_Quoted passage_.

A Guide to Questionable Small Business Tax Deductions

Small business owners want to make every legal tax deduction possible to lower their tax bill. Many unique items are listed in an attempt to pass IRS scrutiny. Here are some examples:

Firearms

One popular item mentioned by several experts is firearms. Steven J. Weil, Ph.D., EA, president and partner of RMS Accounting in Fort Lauderdale, says a pharmacist client tried to deduct the cost of a shotgun, with the reasoning being protection if someone broke into his house looking for drugs.

A different small business owner attempted to deduct the cost of a concealed-weapons permit under the claim it would allow them to protect their office, according to Jeffrey Beebe, a CPA from Boise, Idaho. The issue was the owner’s business didn’t represent any special risk, Beebe says.

Thomas J. Williams, a tax accountant and the operator of Your Small Biz Accountant, LLC, said a client of his believed their concealed weapon and permit would be deductible since it’s primary function was to provide protection at the office. He had to explain that for an item to be deductible, it must meet the ‘necessary and ordinary’ test for the industry type. Since the client did not keep cash on site and was not located in a heavily crime-ridden area, owning a gun would not qualify as a reasonable business expense.

_Data provided_.
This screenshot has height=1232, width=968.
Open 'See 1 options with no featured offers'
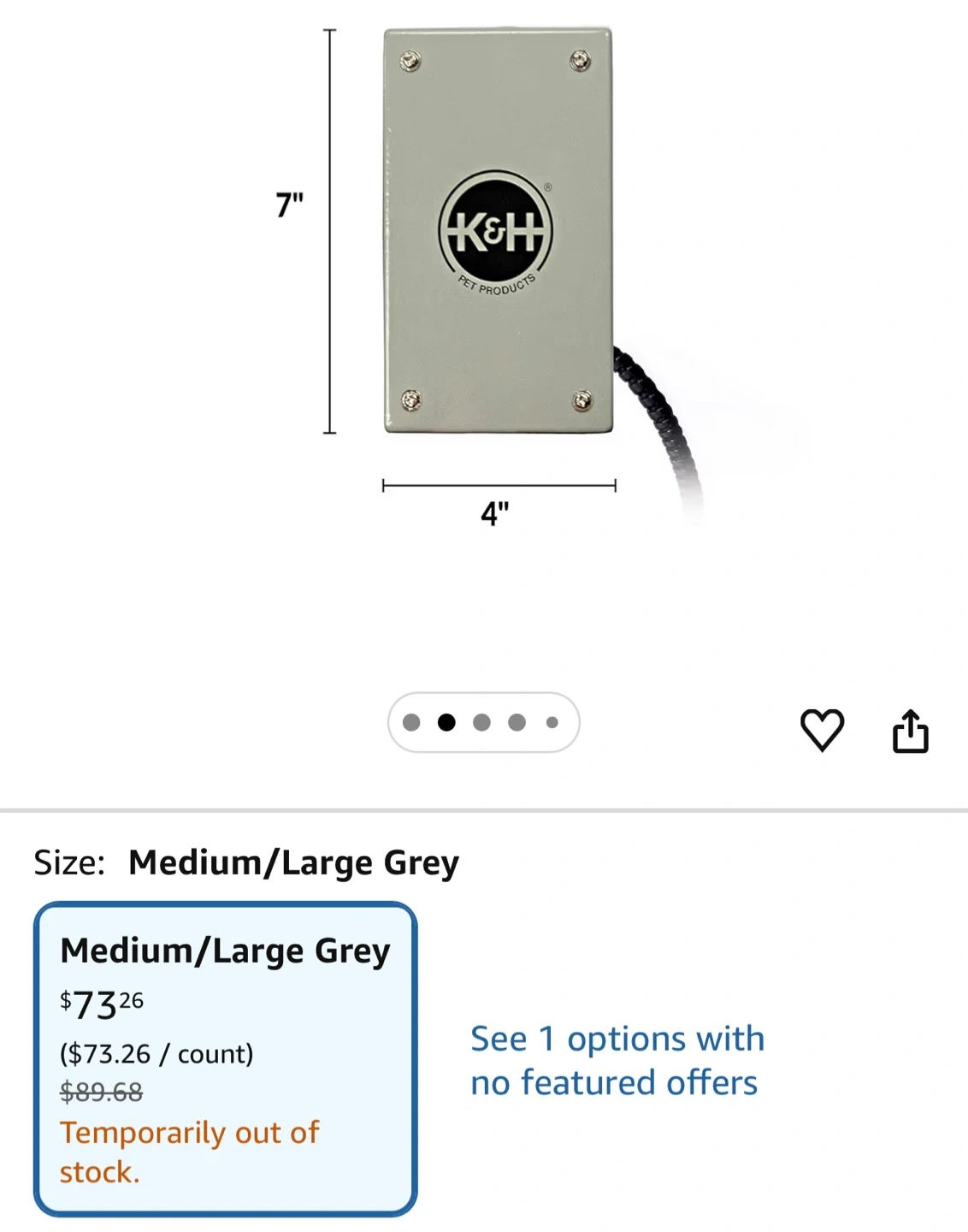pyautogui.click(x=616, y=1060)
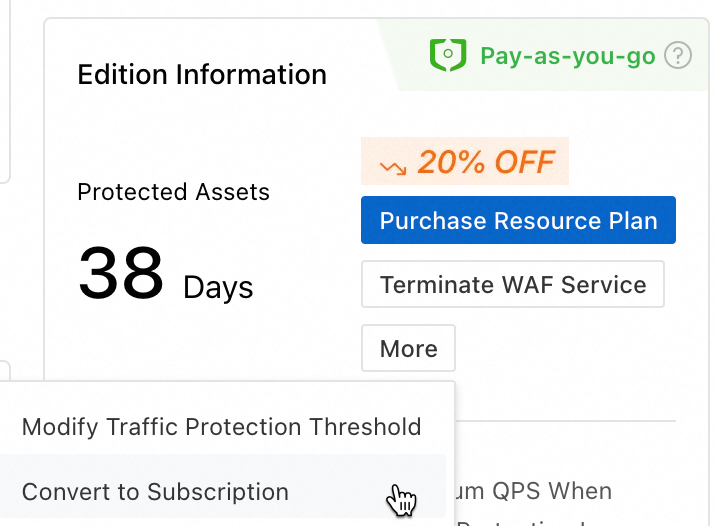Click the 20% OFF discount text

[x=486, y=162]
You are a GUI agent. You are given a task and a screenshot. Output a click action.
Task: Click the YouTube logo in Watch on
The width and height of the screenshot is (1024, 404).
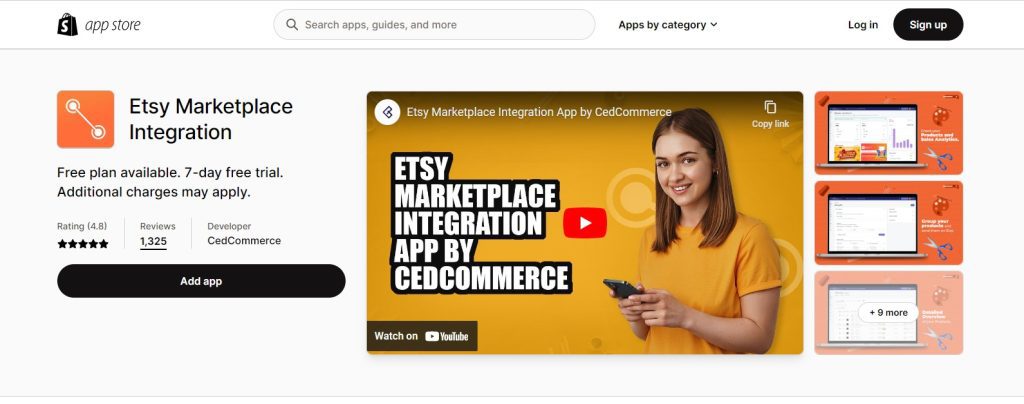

_Task description_.
Answer these questions from the guide to questionable small business tax deductions:
1. What did the pharmacist client of Steven J. Weil try to deduct?
2. Where is CPA Jeffrey Beebe from?
3. According to Thomas J. Williams, what test must an item meet to be deductible?
The records aren't needed here.

_Written response_.
1. The cost of a shotgun.
2. Boise, Idaho.
3. The "necessary and ordinary" test for the industry type.